Copyright **`(c)`** 2023 Giovanni Squillero `<giovanni.squillero@polito.it>`  
[`https://github.com/squillero/computational-intelligence`](https://github.com/squillero/computational-intelligence)  
Free for personal or classroom use; see [`LICENSE.md`](https://github.com/squillero/computational-intelligence/blob/master/LICENSE.md) for details.  

# LAB10

Use reinforcement learning to devise a tic-tac-toe player.

### Deadlines:

* Submission: [Dies Natalis Solis Invicti](https://en.wikipedia.org/wiki/Sol_Invictus)
* Reviews: [Befana](https://en.wikipedia.org/wiki/Befana)

Notes:

* Reviews will be assigned  on Monday, December 4
* You need to commit in order to be selected as a reviewer (ie. better to commit an empty work than not to commit)

In [12]:
from itertools import combinations
from collections import namedtuple
from random import choice, random
from copy import deepcopy
import numpy as np

from tqdm.auto import tqdm

import pickle

In [13]:
State = namedtuple('State', ['x', 'o'])

In [14]:
class TicTacToe:
    MAGIC = [2, 7, 6,
             9, 5, 1,
             4, 3, 8]
    
    # for the expert agent
    CENTER = 5
    CORNERS = [2, 6, 8, 4]
    SIDES = [7, 1, 3, 9]

    def __init__(self, init_player = 0):
        self.state = State(set(), set())
        self.available_moves = [2, 7, 6,
                                9, 5, 1,
                                4, 3, 8]

        # once this has been introduces, you can even remove from the expert agent the possibility to choose the player (is embedded here)
        self.current_player = init_player
        self.winner = None
        self.game_over = False

    def reset(self):
        self.state = State(set(), set())
        self.available_moves = [2, 7, 6,
                                9, 5, 1,
                                4, 3, 8]
        self.current_player = 0
        self.winner = None
        self.game_over = False

    def make_move(self, move):
        if self.check_available(move) == False or self.game_over:
            return False
        self.state[self.current_player].add(move)
        self.available_moves.remove(move)
        self.check_winner()
        self.switch_player()
        return True

    def switch_player(self):
        self.current_player = (self.current_player + 1) % 2

    def check_available(self, move):
        return move in self.available_moves

    def check_winner(self):
        if any(sum(c) == 15 for c in combinations(self.state[self.current_player], 3)):
            self.winner = self.current_player
            self.game_over = True
        elif not self.available_moves:
            # ties
            self.game_over = True

    @property
    def reward(self):
        if self.winner == 0:
            return 1
        elif self.winner == 1:
            return -1
        return 0

    def print_board(self):
        for r in range(3):
            for c in range(3):
                i = r * 3 + c
                if self.MAGIC[i] in self.state.x:
                    print('X', end='')

INFORMATION SHOWN
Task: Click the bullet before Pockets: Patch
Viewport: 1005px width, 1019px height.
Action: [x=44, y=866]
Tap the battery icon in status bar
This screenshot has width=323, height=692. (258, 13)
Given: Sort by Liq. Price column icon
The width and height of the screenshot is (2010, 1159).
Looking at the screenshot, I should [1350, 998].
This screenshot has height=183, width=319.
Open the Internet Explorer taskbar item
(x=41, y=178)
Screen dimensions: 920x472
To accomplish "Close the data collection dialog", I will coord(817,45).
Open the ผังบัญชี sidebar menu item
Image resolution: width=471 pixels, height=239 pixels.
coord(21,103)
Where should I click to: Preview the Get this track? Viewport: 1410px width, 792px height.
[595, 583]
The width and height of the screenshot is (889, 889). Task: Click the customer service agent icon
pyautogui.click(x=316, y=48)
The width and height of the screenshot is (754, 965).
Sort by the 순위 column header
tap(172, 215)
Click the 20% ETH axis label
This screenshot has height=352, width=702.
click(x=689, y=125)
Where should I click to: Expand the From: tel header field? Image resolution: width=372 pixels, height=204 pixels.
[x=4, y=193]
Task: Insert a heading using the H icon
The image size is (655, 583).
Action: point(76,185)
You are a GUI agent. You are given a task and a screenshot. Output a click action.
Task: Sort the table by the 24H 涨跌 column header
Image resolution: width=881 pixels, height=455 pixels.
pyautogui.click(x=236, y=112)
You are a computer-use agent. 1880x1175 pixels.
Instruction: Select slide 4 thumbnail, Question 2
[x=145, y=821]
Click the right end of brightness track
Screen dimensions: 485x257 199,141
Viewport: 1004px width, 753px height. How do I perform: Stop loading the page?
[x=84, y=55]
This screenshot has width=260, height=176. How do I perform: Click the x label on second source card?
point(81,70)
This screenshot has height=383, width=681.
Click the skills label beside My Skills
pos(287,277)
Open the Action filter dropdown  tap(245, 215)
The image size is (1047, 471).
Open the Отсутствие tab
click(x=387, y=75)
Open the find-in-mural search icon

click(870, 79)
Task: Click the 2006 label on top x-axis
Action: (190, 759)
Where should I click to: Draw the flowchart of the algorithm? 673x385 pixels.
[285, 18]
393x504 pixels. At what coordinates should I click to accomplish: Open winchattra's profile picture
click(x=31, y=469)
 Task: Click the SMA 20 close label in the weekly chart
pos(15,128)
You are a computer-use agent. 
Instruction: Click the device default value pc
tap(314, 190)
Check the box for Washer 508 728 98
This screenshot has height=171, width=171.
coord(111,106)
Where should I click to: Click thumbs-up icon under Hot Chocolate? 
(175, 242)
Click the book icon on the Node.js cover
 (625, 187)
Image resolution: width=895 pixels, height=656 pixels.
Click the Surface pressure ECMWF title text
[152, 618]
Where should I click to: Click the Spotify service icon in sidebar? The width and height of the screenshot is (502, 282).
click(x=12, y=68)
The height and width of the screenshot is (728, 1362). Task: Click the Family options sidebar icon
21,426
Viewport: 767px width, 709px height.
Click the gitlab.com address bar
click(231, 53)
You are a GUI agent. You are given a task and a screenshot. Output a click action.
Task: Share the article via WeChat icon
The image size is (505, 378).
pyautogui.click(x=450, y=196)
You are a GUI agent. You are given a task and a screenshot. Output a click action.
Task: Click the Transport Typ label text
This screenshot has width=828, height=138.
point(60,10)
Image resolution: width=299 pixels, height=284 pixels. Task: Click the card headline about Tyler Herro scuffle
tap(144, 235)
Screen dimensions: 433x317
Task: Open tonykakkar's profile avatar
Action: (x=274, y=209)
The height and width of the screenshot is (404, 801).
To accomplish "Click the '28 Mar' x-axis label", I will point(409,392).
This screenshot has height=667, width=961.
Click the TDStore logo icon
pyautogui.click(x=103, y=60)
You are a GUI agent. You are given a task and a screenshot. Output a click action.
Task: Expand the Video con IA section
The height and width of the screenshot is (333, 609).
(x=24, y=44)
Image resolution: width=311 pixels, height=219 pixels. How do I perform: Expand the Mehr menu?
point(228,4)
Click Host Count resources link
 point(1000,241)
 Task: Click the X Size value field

PROBLEMS TO WORK ON
1. Return each line of the records that contains the word "will", matching case exactly.
2. Write the next part of the tic-tac-toe lab page, picking up right after its last line.
The records have no connection to the tic-tac-toe lab page.

EXPECTED RESPONSES
1.
To accomplish "Close the data collection dialog", I will coord(817,45).
To accomplish "Click the '28 Mar' x-axis label", I will point(409,392).

2.
                elif self.MAGIC[i] in self.state.o:
                    print('O', end='')
                else:
                    print('.', end='')
            print()
        print()

In [15]:
from abc import abstractmethod

class Agent:
  @abstractmethod
  def choose_action(self, state: State, available_moves: list) -> int:
    pass

## expert agent
implemented following https://en.wikipedia.org/wiki/Tic-tac-toe

In [16]:
class ExpertAgent(Agent):
  def __init__(self, player = 0):
    self.player = player

  def choose_action(self, state: State, available_moves: list) -> int:
    move = self.win_move(available_moves, state)
    if move != 0:
      return move
    move = self.two_wins_move(available_moves, state)
    if move != 0:
      return move
    move = self.center_move(available_moves)
    if move != 0:
      return move
    move = self.corner_move(available_moves, state)
    if move != 0:
      return move
    return self.side_move(available_moves)

  # win else block
  def win_move(self, available, state):
    move = next((a for a in available for c in combinations(state[self.player], 2) if (sum(c+tuple([a]))==15)), 0)
    if move != 0:
      return move
    return next((a for a in available for c in combinations(state[(self.player+1)%2], 2) if (sum(c+tuple([a]))==15)), 0)

  # go to two wins else block two wins
  def two_wins_move(self, available, state):
    # per ogni available, faccio una copia dello stato, aggiungo l'available, conto i 15, se ce ne sono due la faccio
    move = next((a for a in available if sum(sum(c) == 15 for c in combinations(state[self.player].union([a]), 3)) == 2), 0)
    if move != 0:
      return move
    return next((a for a in available if sum(sum(c) == 15 for c in combinations(state[(self.player+1)%2].union([a]), 3)) == 2), 0)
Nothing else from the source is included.